Carmen Amo Alonso

Carmen Amo Alonso

(she/her/hers)

California Institute of Technology

Optimal and Robust Control, Distributed Control, Data-driven Control, Convex Optimization, Large-scale Systems.  

Carmen Amo Alonso s currently a Ph.D. candidate in Control and Dynamical Systems at Caltech, working with Prof. John Doyle. During her PhD, Carmen has been honored to  receive an AI4Science Amazon fellowship and a D.E. Shaw Exploration fellowship. Prior to starting her PhD, she received a B.Sc. in Aerospace Engineering from the Polytechnic University of Madrid (Spain) in 2016, and a M.Sc. in Space Engineering from Caltech in 2017. Her research interests include Distributed Optimal Control, Convex Optimization, and Large-Scale Systems. More recently, she has been working on applying ideas of control theory to computational linguistics.

Distributed and Localized Model Predictive Control

The increasing presence of large-scale distributed cyber-physical systems highlights the need for scalable control strategies where only local communication is required. Moreover, in safety-critical systems it is imperative that such control strategies handle constraints in the presence of disturbances.

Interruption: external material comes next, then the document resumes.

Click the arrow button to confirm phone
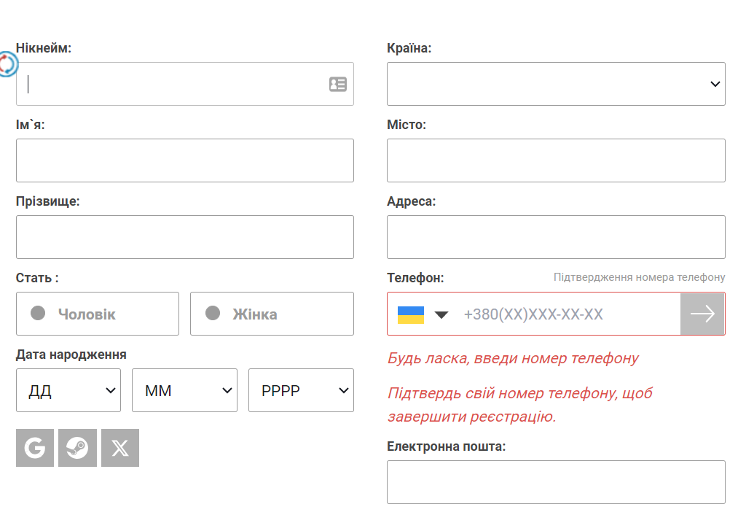Viewport: 746px width, 515px height. [702, 314]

In response to this need, the Distributed and Localized Model Predictive Control (DLMPC) framework is a suitable solution for large-scale linear systems. DLMPC is a distributed closed-loop model predictive control scheme wherein only local state and model information needs to be exchanged between subsystems for the computation and implementation of control actions. We use the System Level Synthesis framework to reformulate the centralized MPC problem, and show that this allows us to naturally impose localized communication constraints between sub-controllers. The structure of the resulting problem can be exploited to develop a distributed and localized computation of closed-loop control policies. In this framework, computational complexity of the subproblems solved by each subsystem in DLMPC is independent of the size of the global system. Moreover, this approach is robust to disturbances, enjoys recursive feasibility and asymptotic stability guarantees, and has extensions to the data-driven setting.